- Mawdud's campaign on Edessa (1112): Part of Seljuk–Crusader War
| Date | July–November 1112 |
| Location | County of Edessa |
| Result | Crusader victory Seljuk failure in capturing Edessa; Mawdud withdrews to Mosul; |

Belligerents
- Seljuk Empire Emirate of Mosul;: County of Edessa Lordship of Turbessel;

Strength
- Mawdud ibn Altuntakin, Emir of Mosul: Joscelin of Coutrney, Lord of Turbessel

= 1112 Seljuk campaign on Edessa =

1112 military campaign in Mesopotamia

The Seljuk campaign on Edessa was a military campaign that took place in the 1112, planned and led by the Emir of Mosul, Mawdud, against the Crusader state of Edessa.

== The campaign ==
After the failure of the 1111 campaign, one of the main reasons for which was the laziness of the Muslim leaders, Mawdud, Emir of Mosul, decided to move alone without anyone’s help.

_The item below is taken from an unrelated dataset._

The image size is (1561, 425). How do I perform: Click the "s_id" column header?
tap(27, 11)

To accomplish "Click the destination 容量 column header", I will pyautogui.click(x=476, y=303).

He began preparing his army for a new campaign in May 1112, and set out in July 1112 towards Edessa. Instead of attacking it, he seized its farms and looted its agricultural crops. Then he headed towards Suruc and did the same thing. Joscelin de Courtenay, Lord of Turbessel, took advantage of the Muslims’ dispersal in the countryside and attacked them by surprise, killing many of them. When the Muslims prepared to fight him, he had withdrawn inside Suruc. Mawdud returned to his soldiers in Edessa, who had made an agreement with the Armenians to surrender one of the fortresses on the eastern side of the city. They had indeed begun to infiltrate from it inside Edessa, but Joscelin came quickly and saved the situation, and Mawdud withdrew to Mosul.